» **Aim of the exercise**
Which lines have the string "will"? Copy all of them from the entries below.

» **Record excerpts**
*** Block opens ***
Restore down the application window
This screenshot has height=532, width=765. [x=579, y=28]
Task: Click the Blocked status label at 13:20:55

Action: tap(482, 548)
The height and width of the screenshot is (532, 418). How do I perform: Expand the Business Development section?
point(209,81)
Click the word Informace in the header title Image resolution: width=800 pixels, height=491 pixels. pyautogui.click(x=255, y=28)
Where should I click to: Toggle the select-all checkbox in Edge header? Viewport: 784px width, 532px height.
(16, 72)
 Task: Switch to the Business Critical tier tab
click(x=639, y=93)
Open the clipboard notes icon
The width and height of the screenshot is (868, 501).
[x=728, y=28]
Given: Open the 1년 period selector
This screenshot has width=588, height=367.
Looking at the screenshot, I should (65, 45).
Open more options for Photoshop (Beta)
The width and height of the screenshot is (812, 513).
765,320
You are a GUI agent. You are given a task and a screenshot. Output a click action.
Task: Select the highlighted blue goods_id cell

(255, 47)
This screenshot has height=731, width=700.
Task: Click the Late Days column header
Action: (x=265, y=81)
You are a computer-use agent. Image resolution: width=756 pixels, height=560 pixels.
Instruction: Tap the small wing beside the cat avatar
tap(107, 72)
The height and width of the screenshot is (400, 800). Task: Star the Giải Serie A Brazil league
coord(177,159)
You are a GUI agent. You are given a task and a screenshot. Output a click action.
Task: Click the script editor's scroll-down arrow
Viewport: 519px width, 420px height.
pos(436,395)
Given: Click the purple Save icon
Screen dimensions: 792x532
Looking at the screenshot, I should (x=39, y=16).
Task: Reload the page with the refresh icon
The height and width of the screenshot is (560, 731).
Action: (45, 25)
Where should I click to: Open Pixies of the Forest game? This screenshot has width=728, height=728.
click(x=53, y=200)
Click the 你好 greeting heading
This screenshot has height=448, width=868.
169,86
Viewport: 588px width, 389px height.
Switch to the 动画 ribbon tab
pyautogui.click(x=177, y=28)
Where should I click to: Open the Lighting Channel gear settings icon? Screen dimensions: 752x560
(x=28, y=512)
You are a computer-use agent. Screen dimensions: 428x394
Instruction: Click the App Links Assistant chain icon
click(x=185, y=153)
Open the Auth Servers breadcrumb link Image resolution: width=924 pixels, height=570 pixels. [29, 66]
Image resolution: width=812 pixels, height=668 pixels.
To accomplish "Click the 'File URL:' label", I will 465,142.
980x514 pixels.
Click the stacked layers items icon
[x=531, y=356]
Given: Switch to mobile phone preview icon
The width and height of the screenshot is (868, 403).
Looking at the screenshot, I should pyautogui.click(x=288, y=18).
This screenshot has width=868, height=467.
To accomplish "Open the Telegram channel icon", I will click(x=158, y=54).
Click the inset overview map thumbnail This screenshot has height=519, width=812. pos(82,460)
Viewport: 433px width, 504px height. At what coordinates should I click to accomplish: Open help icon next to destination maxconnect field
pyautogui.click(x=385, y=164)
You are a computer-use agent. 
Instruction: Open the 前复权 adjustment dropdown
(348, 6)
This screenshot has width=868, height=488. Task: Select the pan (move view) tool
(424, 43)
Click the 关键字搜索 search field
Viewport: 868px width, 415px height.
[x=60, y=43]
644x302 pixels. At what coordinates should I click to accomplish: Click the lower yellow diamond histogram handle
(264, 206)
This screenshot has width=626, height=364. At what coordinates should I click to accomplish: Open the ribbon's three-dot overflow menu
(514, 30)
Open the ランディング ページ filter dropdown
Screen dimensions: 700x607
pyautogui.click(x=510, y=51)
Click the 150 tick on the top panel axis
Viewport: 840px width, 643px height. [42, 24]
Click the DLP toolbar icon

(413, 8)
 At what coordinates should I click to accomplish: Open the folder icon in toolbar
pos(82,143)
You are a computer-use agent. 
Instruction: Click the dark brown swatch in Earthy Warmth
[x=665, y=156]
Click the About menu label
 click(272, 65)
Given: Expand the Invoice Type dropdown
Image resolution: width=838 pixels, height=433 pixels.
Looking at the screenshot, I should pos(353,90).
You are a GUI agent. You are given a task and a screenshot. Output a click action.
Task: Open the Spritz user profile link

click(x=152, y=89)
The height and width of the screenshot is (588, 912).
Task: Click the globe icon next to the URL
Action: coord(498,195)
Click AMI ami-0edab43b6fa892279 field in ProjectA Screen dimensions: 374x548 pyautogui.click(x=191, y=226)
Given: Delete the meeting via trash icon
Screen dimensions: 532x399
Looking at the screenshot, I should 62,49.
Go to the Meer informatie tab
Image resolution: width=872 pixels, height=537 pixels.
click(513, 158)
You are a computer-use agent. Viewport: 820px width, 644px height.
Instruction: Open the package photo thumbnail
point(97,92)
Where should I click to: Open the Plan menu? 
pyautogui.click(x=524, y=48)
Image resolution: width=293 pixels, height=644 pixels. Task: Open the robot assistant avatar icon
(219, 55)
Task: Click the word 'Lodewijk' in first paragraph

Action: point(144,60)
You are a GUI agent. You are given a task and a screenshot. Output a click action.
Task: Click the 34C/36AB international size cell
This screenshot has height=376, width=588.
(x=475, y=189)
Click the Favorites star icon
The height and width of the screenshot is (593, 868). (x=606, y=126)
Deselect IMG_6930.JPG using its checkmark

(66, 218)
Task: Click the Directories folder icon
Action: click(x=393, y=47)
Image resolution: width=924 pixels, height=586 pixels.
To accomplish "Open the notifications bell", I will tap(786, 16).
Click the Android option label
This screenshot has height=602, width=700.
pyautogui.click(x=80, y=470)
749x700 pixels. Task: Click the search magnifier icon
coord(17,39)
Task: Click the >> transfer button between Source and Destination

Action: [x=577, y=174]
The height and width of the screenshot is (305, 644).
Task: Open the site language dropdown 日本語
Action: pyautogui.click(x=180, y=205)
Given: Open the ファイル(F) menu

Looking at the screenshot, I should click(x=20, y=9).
*** Block closes ***
» **Problem solution**
To accomplish "Click the 'File URL:' label", I will 465,142.
To accomplish "Open the Telegram channel icon", I will click(x=158, y=54).
To accomplish "Open the notifications bell", I will tap(786, 16).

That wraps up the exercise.